Un internaute a mis en ligne une vidéo sur YouTube d’un robot chien détourné à des fins militaires et équipé d’un fusil d’assaut. Il aura fallu une vingtaine de jours pour qu’un hacker trouve le moyen de le désactiver à distance.

En juillet, une vidéo publiée sur YouTube terrifiait tous les internautes. Un utilisateur russe avait mis en scène un robot chien – similaire aux fameux appareils de Boston Dynamics – équipé d’un fusil mitrailleur et tirant de manière autonome sur une cible. Beaucoup de mystères entouraient ce « Terminator sur pattes » : comment l’arme était connectée, de quelle manière pouvait-on l’actionner et qui était derrière ce bricolage ?

Avant d’avoir ces réponses, un hacker a déjà trouvé un moyen de désactiver le robot en un clic. Il décrit sa méthode dans un post sur GitHub publié le 5 août.

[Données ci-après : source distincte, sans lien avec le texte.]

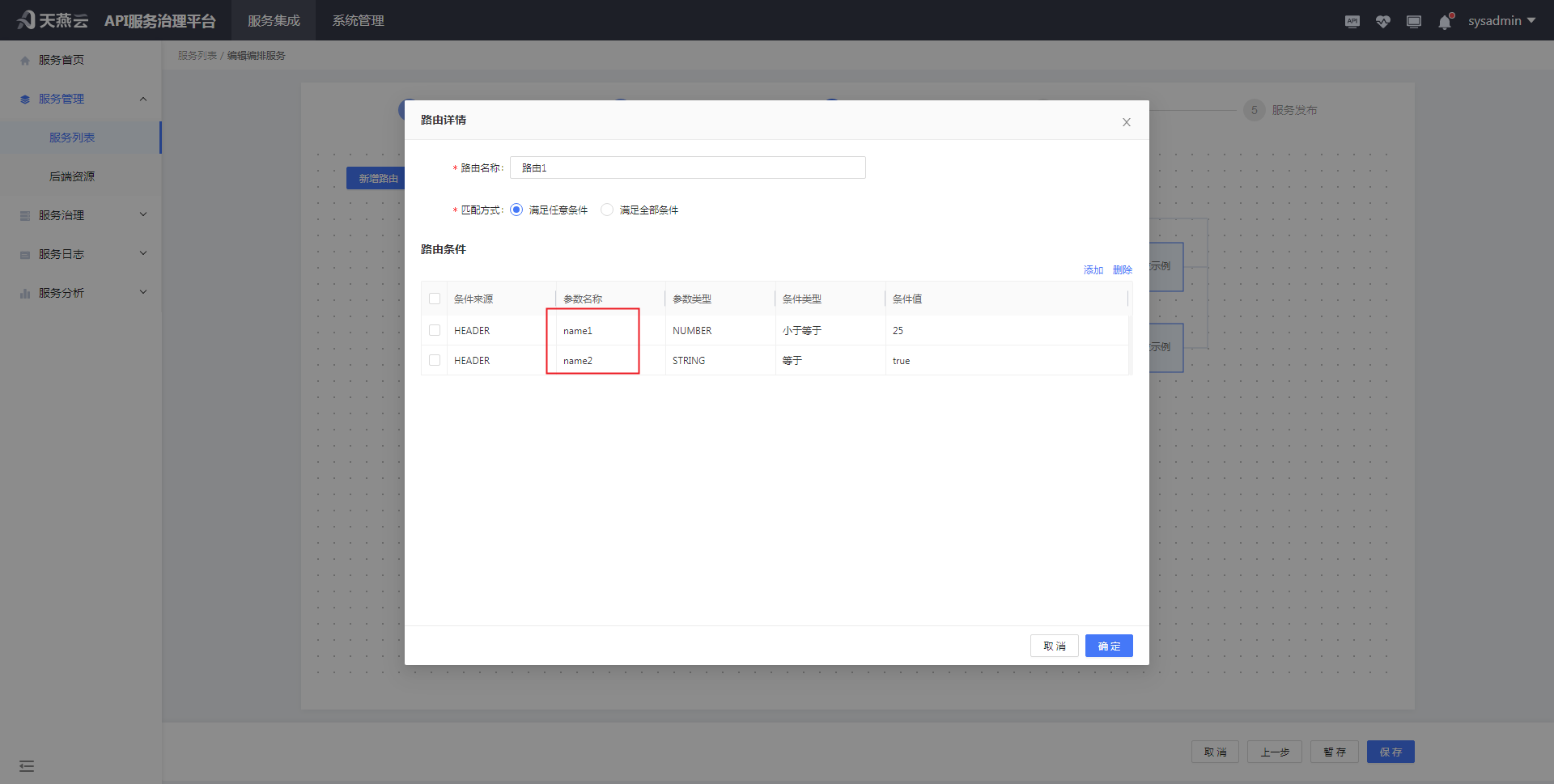The width and height of the screenshot is (1554, 784).
Task: Check the select-all checkbox in table header
Action: 435,298

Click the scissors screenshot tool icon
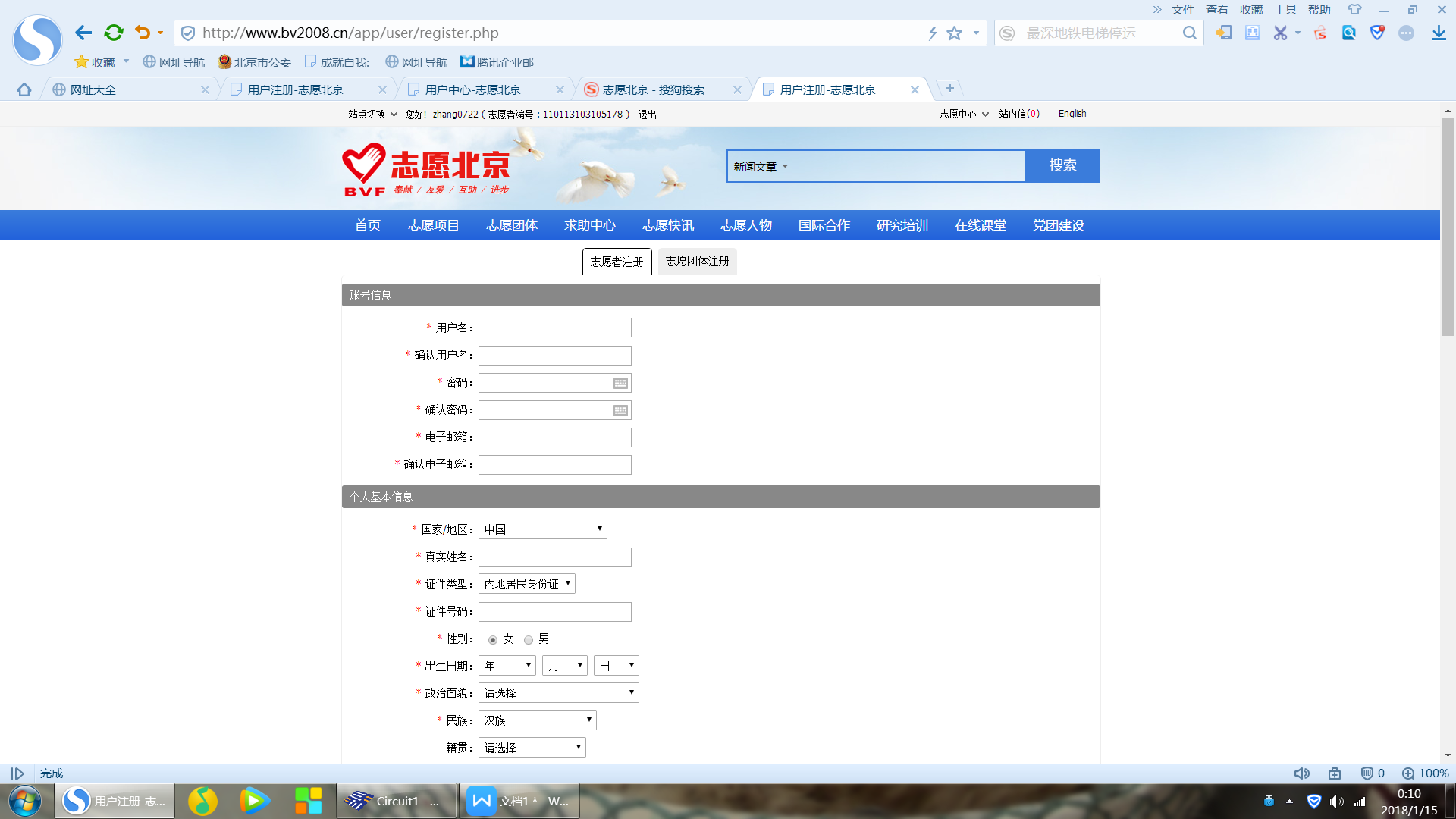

Une copie du signal d’arrêt initial

L’utilisateur, nommé d0tslash, a en parallèle diffusé sur Twitter une démonstration de sa télécommande, capable de neutraliser l’appareil. Ce dernier est un engin de la marque chinoise Unitree — le même modèle que sur la vidéo — et le hacker se sert d’un Flipper Zero pour le contrôler.

Ce petit gadget, connue dans la communauté dans le cyber, peut envoyer des ondes radio. Le hacker a copié le code de la télécommande initiale et a envoyé un signal à 433 MHz depuis son Flipper Zero. Néanmoins, il faut être placé à une distance assez proche du robot pour le mettre à l’arrêt. Tout le processus a été dévoilé en open source sur GitHub.

Unitree Robotics
Unitree est une marque chinoise de robot, inspirée des fameux Boston Dynamics. // Source : Unitree Robotics

Même si les robots tueurs ne risquent pas d’être déployés par les armées dès demain, certaines initiatives posent question quant à leur utilisation sur le champ de bataille à moyen et long termes. La vulnérabilité de ces machins à certains piratages est aussi une question qui va s’imposer de plus en plus, car leur fiabilité dépendra de leur étanchéité à certaines attaques.

Cette histoire montre que ces engins sont encore très perméables, ce qui est du pain béni pour les hackers. En outre, ils doivent également faire face à des ripostes. En Ukraine par exemple, des drones – que l’on peut tout autant considérer comme des robots tueurs – sont mis à mal par des fusils émettant des impulsions électromagnétiques.